WHAT IS REQUIRED:
Every line in the entries where "This" is found should be copied.
• • • • • • •
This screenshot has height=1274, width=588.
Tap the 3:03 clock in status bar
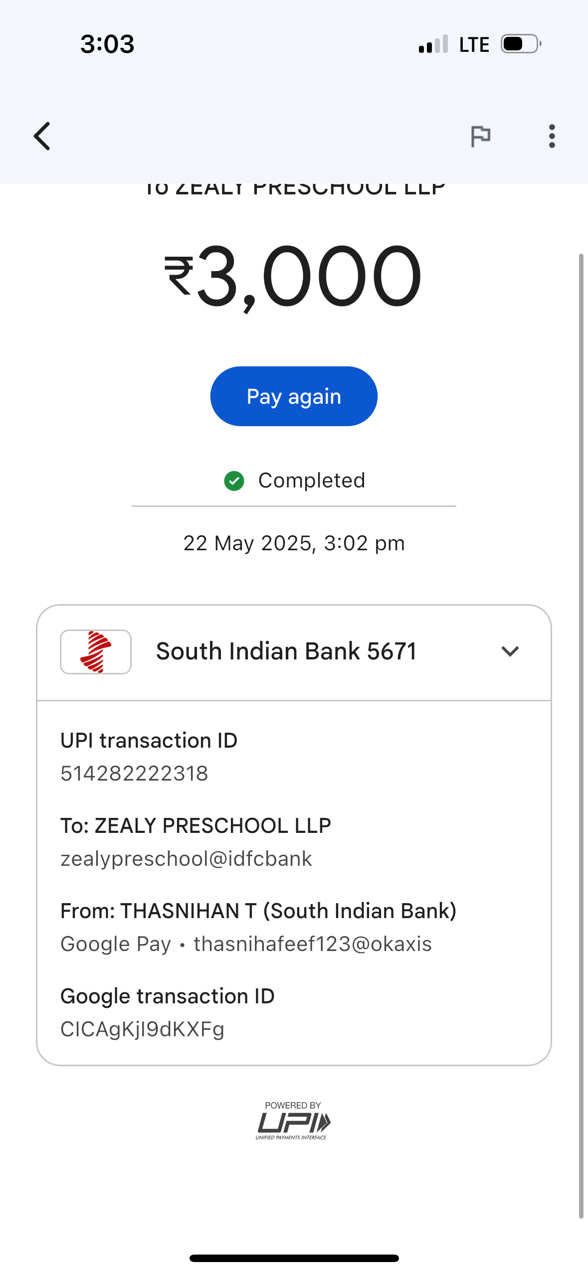(x=107, y=44)
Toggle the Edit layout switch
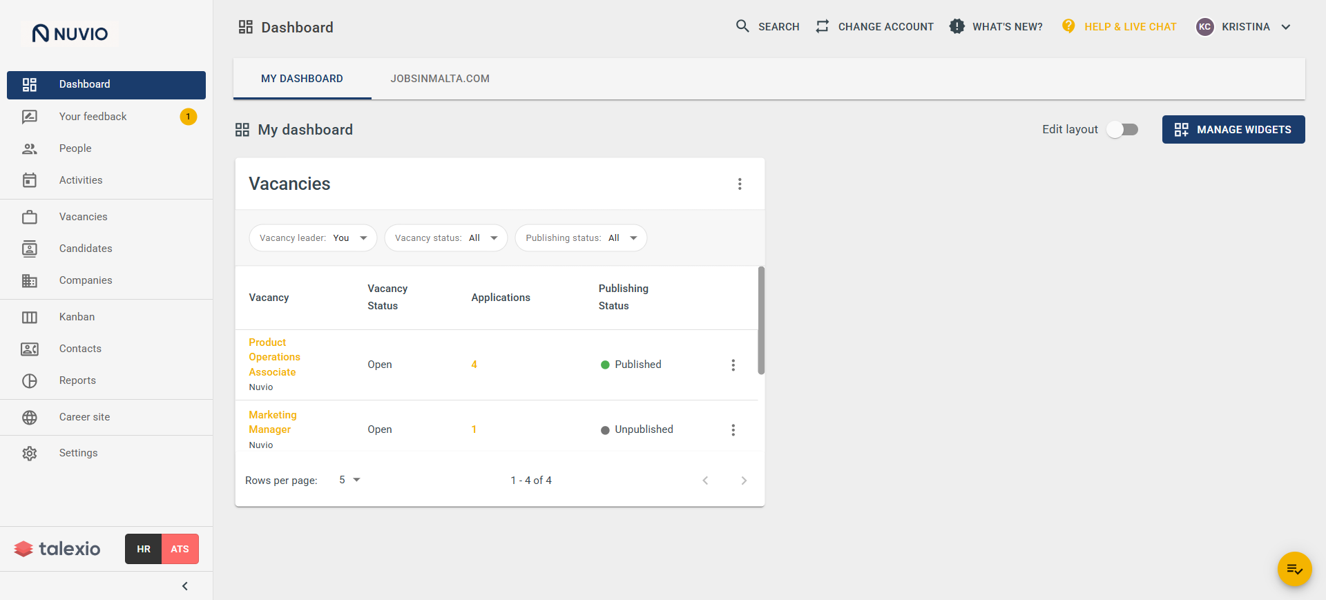 tap(1122, 130)
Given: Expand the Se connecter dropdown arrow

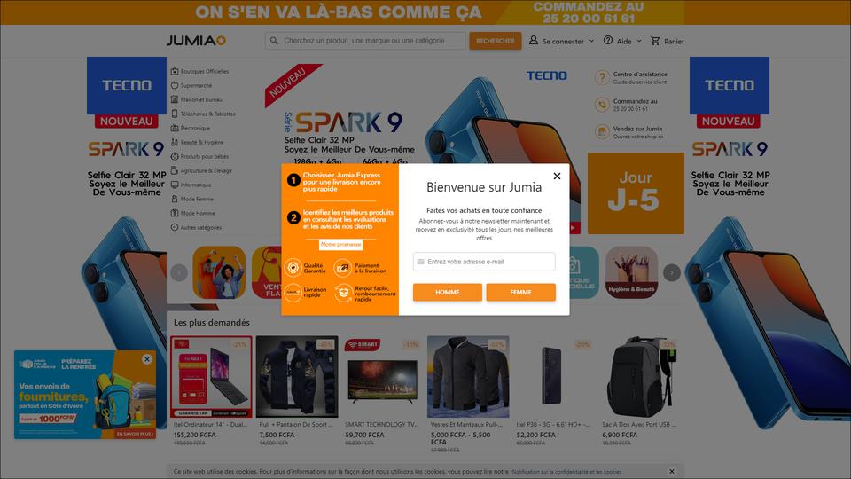Looking at the screenshot, I should [591, 41].
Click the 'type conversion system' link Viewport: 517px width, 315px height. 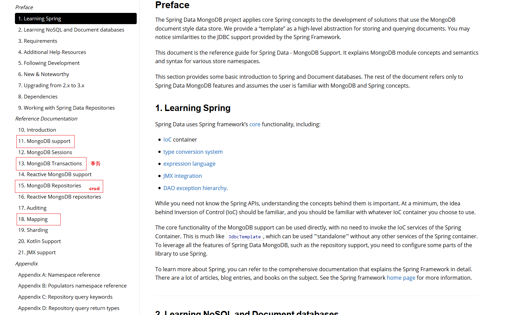click(x=193, y=152)
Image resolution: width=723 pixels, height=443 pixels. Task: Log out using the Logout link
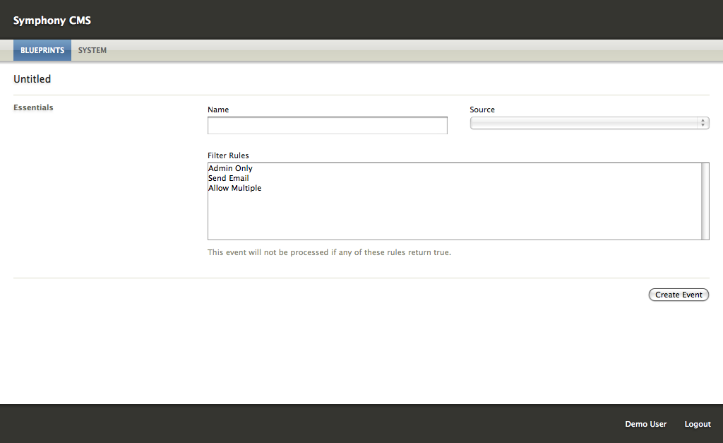(698, 424)
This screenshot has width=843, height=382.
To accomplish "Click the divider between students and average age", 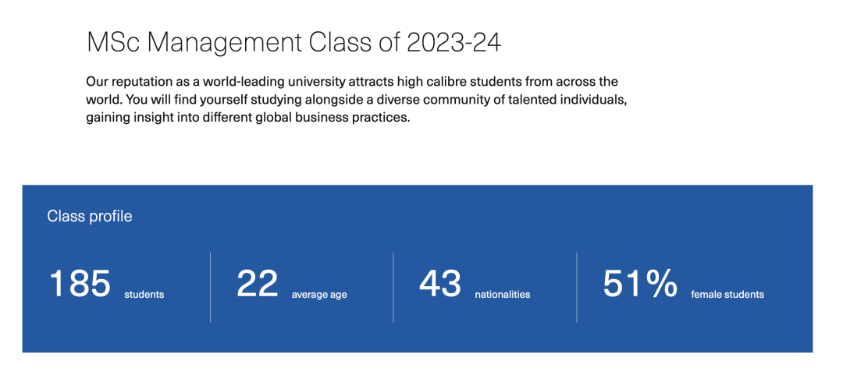I will click(x=210, y=288).
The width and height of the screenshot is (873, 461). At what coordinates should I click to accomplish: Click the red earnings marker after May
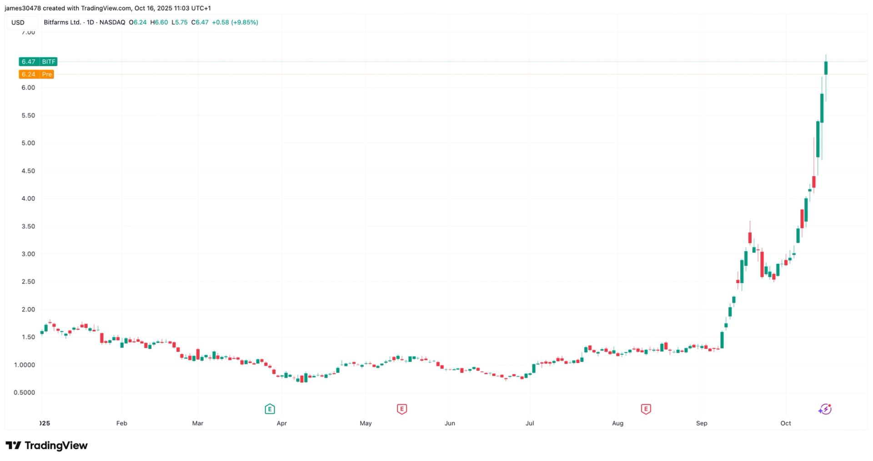[401, 409]
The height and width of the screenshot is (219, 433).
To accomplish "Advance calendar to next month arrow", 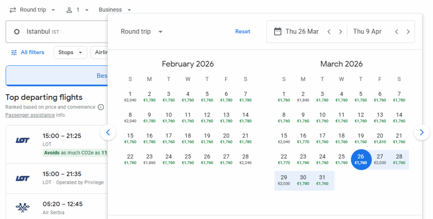I will point(422,133).
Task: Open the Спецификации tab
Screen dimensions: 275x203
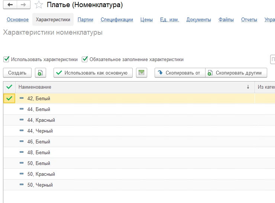Action: 117,20
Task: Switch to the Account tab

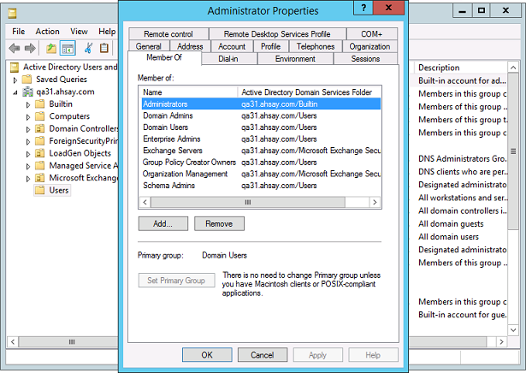Action: coord(232,46)
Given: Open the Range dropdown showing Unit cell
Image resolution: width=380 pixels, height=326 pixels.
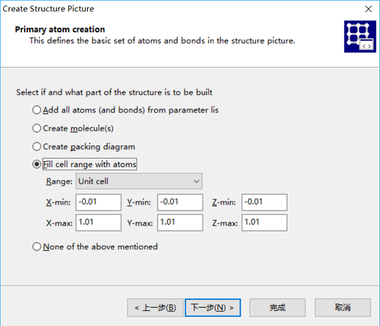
• • • • • • •
ANSWER FOR THE TASK:
This screenshot has height=1274, width=588.
This screenshot has width=843, height=382.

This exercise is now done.